- To do -
a – In the plot summary, what destroys the crops and all of the factory equipment?
b – Swap "coffee" for "tea" in the stretch of the plot summary from "After she has" through "Hatton develops further.", and give that stretch again.

-- Begin Page excerpt --

After she has recovered and returns to Africa, the First World War is drawing to an end. However, it becomes clear that her marriage to the womanizing Bror has not changed, and she eventually asks him to move out of their house. No longer able to have children of her own due to the effects of the syphilis, she decides to open a school to teach reading, writing, arithmetic, and also some European customs to the African tribal children of the area. However, her coffee plantation runs into financial difficulties, and she is forced to rely on bank loans to make ends meet. Her friendship with Denys Finch Hatton develops further.
Despite her expectation and desire to have what begins as an affair turn into a lasting relationship, Karen realizes that Denys is as impossible to domesticate as the wild animals he hunts and often refers to. Although he moves into Karen’s house, he criticizes her desire to “own” things; this implies even people. He refuses to commit to marriage or give up his free lifestyle and tells her that he will not love her more just because of a “piece of paper”. Karen grudgingly continues in the relationship, knowing it will not ever be official. He decides to invite a female mutual acquaintance on one of his safaris, which exceeds Karen’s ability to tolerate his justifications for his lifestyle and behavior. Karen asks him to accede to her request to not take her along, and he refuses. She asks him to move out. The plantation finally yields a good harvest at long last, but a devastating fire breaks out in the processing shed, and the crops and all of the factory equipment are destroyed.

-- End Page excerpt --
-- Begin Recorded information --

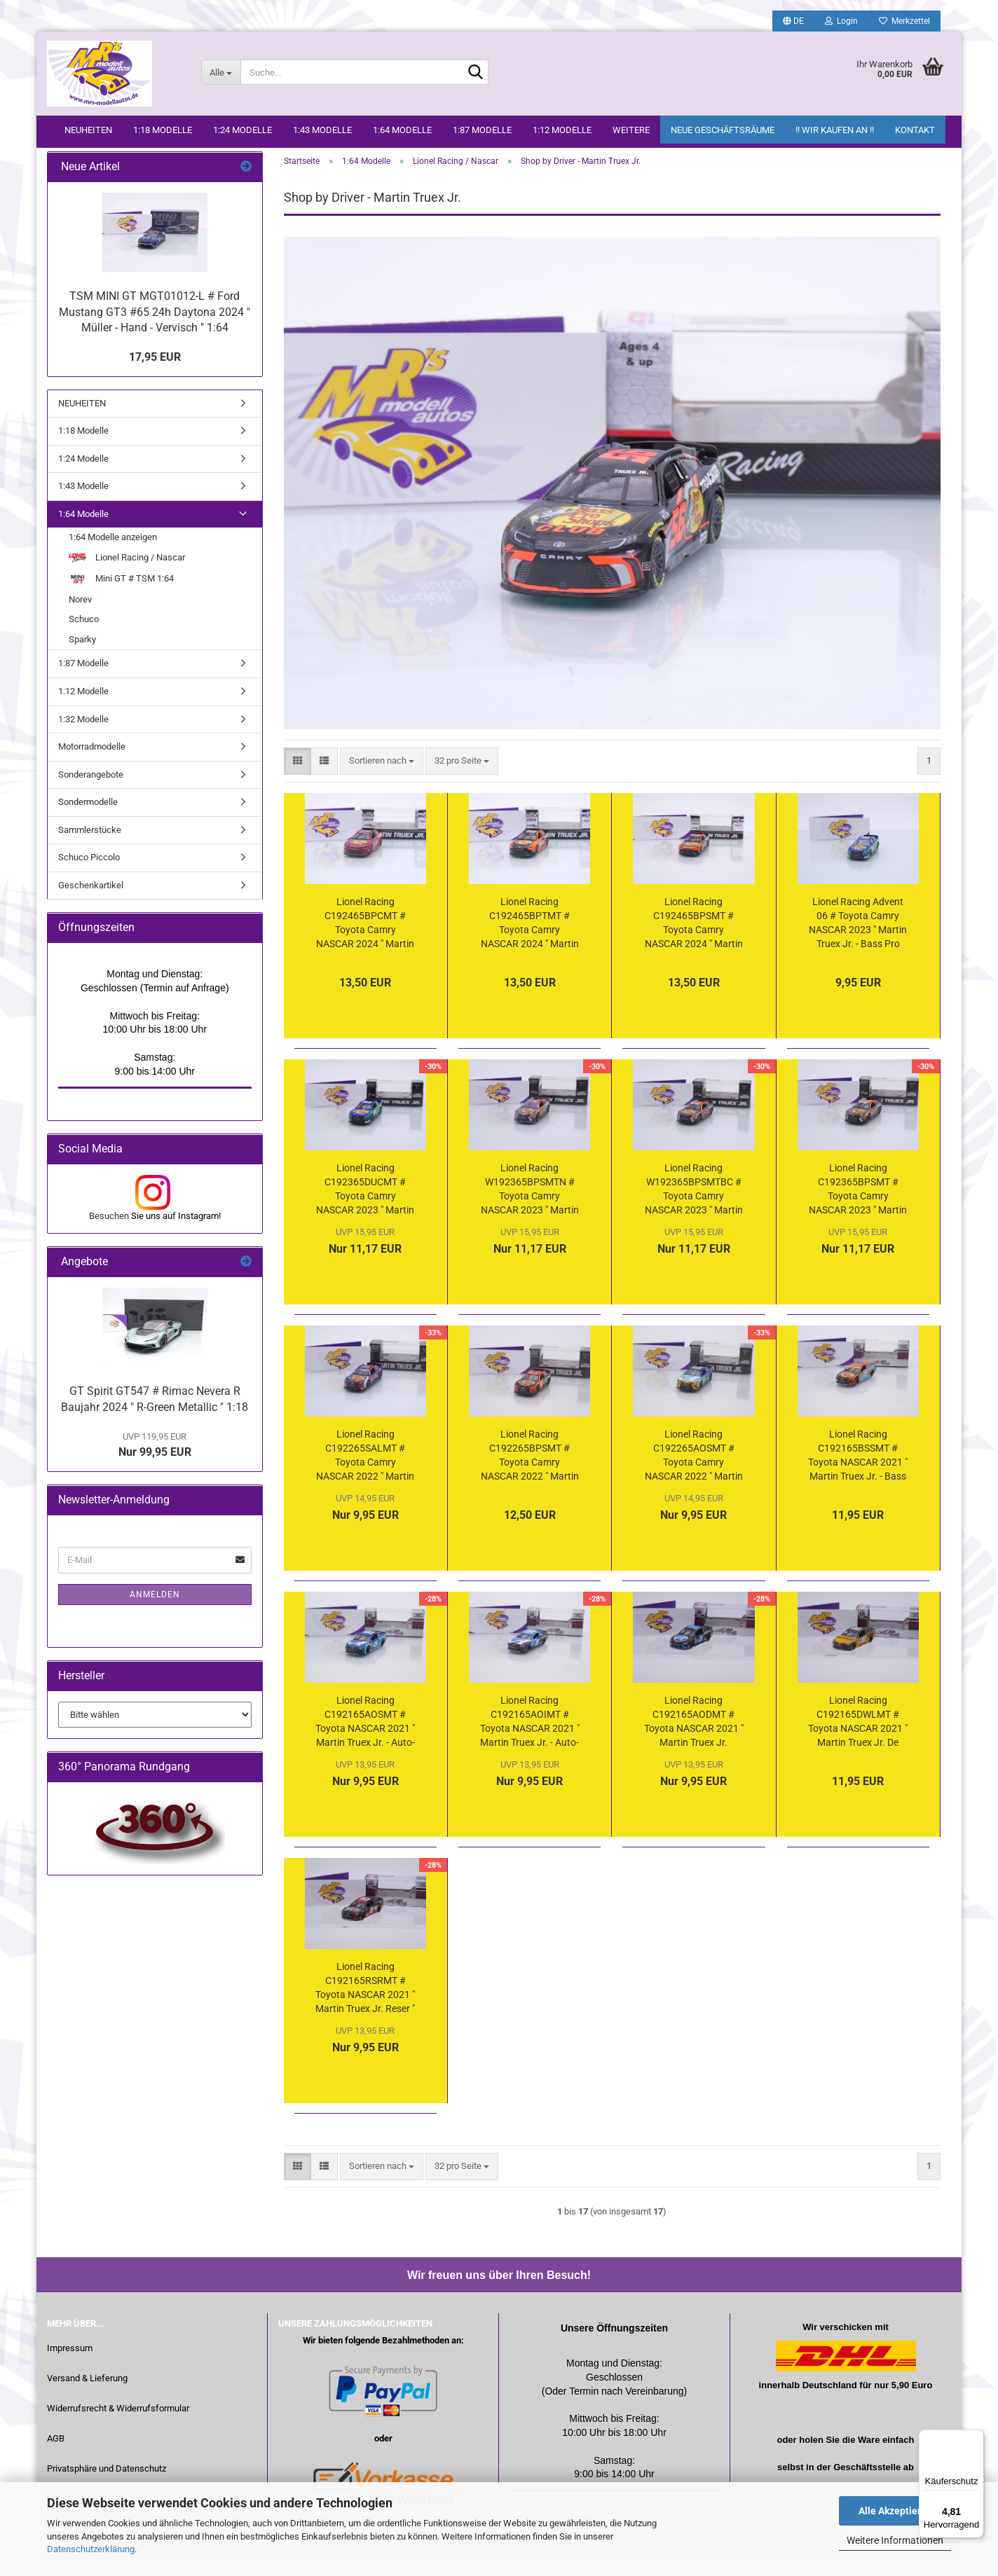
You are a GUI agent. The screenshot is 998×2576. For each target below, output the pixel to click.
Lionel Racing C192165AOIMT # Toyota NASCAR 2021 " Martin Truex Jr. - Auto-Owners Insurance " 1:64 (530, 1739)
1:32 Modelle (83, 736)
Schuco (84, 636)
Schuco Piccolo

-- End Recorded information --

- The responses -
a – A devastating fire that breaks out in the processing shed.

b –
After she has recovered and returns to Africa, the First World War is drawing to an end. However, it becomes clear that her marriage to the womanizing Bror has not changed, and she eventually asks him to move out of their house. No longer able to have children of her own due to the effects of the syphilis, she decides to open a school to teach reading, writing, arithmetic, and also some European customs to the African tribal children of the area. However, her tea plantation runs into financial difficulties, and she is forced to rely on bank loans to make ends meet. Her friendship with Denys Finch Hatton develops further.